The Company's small-cap holdings in particular Regenersis, demonstrated another year of strong returns.

Detractors

There were few severe detractors during the Period from portfolio stocks.  However, not holding Tesla, for the reasons explained by the Chairman, did have a negative impact on the Company's relative performance versus the FTSE ET100 of approximately 4%. 

Our holdings in water utilities underperformed due to investors' preference for less defensive stocks.   In the second half of the period, light emitting diode ("LED") companies were weaker performers as the industry continued to suffer from over-capacity and delayed capital expenditure, albeit with improvement towards the end of year, which has accelerated into 2014.  We maintain our long term positive outlook for LEDs as they gain traction in general lighting markets. 

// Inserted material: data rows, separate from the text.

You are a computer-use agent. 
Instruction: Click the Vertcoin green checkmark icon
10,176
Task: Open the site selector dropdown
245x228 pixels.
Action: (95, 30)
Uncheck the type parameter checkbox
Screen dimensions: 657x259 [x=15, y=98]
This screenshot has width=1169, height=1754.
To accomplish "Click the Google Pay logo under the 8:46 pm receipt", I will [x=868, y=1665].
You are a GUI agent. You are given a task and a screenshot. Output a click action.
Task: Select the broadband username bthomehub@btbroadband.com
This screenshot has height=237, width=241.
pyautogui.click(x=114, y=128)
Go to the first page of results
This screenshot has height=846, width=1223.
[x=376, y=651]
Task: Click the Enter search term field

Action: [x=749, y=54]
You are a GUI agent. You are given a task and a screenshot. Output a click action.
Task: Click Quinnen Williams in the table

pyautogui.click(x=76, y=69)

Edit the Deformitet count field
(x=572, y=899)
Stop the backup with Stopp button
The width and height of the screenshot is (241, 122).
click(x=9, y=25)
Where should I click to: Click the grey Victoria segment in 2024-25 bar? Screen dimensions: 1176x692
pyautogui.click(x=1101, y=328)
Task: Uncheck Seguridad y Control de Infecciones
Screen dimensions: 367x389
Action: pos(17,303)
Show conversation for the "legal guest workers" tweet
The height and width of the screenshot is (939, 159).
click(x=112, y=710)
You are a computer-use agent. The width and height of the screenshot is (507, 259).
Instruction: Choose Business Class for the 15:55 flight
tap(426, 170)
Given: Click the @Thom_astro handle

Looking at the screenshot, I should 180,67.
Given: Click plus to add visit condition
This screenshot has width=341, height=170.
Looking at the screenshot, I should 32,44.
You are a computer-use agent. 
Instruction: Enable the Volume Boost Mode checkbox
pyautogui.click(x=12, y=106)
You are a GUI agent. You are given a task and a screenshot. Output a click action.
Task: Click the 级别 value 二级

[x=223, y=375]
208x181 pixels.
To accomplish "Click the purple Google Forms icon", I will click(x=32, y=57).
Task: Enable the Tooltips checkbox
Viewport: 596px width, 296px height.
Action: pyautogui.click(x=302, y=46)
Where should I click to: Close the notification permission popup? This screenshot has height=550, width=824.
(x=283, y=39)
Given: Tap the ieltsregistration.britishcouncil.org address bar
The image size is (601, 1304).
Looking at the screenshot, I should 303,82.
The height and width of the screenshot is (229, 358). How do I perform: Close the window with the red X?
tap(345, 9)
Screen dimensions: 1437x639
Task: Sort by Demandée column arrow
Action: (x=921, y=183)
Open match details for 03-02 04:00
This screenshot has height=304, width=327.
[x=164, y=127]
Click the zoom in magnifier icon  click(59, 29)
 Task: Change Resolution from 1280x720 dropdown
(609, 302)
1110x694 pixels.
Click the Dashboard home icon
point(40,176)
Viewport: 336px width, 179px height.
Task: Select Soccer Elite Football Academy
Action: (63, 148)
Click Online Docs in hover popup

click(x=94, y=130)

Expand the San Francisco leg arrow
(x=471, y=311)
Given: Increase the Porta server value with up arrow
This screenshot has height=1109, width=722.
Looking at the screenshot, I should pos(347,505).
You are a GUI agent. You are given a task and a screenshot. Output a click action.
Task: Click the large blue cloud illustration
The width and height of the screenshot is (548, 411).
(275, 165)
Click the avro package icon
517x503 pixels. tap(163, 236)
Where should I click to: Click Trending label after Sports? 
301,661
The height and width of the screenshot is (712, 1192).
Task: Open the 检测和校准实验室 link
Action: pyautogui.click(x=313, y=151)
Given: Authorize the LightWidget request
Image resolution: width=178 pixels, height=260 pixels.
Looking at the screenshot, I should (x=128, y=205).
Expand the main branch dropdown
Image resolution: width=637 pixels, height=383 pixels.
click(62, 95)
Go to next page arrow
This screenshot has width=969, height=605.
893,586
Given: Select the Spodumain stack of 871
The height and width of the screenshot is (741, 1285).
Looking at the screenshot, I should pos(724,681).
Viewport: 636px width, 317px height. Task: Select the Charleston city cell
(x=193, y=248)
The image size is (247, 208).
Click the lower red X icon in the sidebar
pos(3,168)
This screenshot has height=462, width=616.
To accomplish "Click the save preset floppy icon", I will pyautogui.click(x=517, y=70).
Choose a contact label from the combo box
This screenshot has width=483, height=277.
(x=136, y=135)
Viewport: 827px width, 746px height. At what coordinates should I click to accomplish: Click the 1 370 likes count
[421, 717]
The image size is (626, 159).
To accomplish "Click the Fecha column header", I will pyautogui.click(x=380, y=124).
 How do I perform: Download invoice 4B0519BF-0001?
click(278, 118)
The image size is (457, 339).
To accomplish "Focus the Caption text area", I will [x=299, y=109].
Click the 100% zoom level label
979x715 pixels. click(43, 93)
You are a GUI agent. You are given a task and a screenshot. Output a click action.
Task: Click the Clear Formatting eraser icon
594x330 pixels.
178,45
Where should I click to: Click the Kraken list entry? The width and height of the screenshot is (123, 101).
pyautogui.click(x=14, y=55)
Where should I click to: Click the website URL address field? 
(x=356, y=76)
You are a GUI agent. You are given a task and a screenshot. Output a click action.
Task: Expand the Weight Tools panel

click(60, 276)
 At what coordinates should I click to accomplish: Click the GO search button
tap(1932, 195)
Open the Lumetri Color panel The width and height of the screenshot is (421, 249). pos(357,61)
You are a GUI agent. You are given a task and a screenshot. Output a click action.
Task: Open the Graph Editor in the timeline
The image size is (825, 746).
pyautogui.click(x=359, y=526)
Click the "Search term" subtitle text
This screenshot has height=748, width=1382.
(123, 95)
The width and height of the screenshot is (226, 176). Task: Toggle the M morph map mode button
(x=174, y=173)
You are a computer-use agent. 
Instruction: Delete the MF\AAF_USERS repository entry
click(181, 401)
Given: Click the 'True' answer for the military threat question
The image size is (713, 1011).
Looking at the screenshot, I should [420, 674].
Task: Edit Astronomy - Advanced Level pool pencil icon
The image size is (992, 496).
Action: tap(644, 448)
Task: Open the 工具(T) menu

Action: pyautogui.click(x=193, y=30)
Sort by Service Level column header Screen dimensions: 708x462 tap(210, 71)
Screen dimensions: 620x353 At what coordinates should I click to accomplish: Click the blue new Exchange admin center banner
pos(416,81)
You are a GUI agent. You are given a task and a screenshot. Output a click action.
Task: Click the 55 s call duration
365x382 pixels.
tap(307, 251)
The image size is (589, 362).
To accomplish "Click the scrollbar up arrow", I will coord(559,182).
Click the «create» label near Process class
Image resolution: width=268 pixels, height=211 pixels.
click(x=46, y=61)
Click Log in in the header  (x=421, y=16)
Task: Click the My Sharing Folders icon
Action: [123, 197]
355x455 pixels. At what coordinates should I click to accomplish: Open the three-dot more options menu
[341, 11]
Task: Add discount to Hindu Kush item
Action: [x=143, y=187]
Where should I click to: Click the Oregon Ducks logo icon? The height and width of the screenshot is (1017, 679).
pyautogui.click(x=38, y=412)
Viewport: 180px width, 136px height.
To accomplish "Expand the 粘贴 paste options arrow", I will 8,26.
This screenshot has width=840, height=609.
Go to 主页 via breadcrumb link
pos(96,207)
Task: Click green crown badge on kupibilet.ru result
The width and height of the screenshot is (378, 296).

Our North American holdings also lagged somewhat due to their more expensive valuations versus European and Asian companies. 

Portfolio Activity and Current Structure

The sub-sector breakdown for IEM is set out on page 10, along with the comparison with the FTSE ET100.

The portfolio was slightly more concentrated at the end of the Period with 67 listed holdings, reduced from 73 at the start, reflecting our growing conviction in core holdings.  Today, the portfolio remains well diversified by both geography and by sub-sector (see page 10), and has a positive bias towards hazardous waste, water infrastructure, pollution control and a number of energy efficiency sub-sectors.  

As outlined by the Chairman on page 3, the Company now has a debt facility which we expect to invest across existing holdings over the coming months.

Unquoted Companies

At 31 December 2013, the value of the Company's investments in unquoted companies was £11.0m, representing 2.8% of net assets.  The valuations of unquoted holdings are regularly reviewed and we continue to work towards exits for these assets.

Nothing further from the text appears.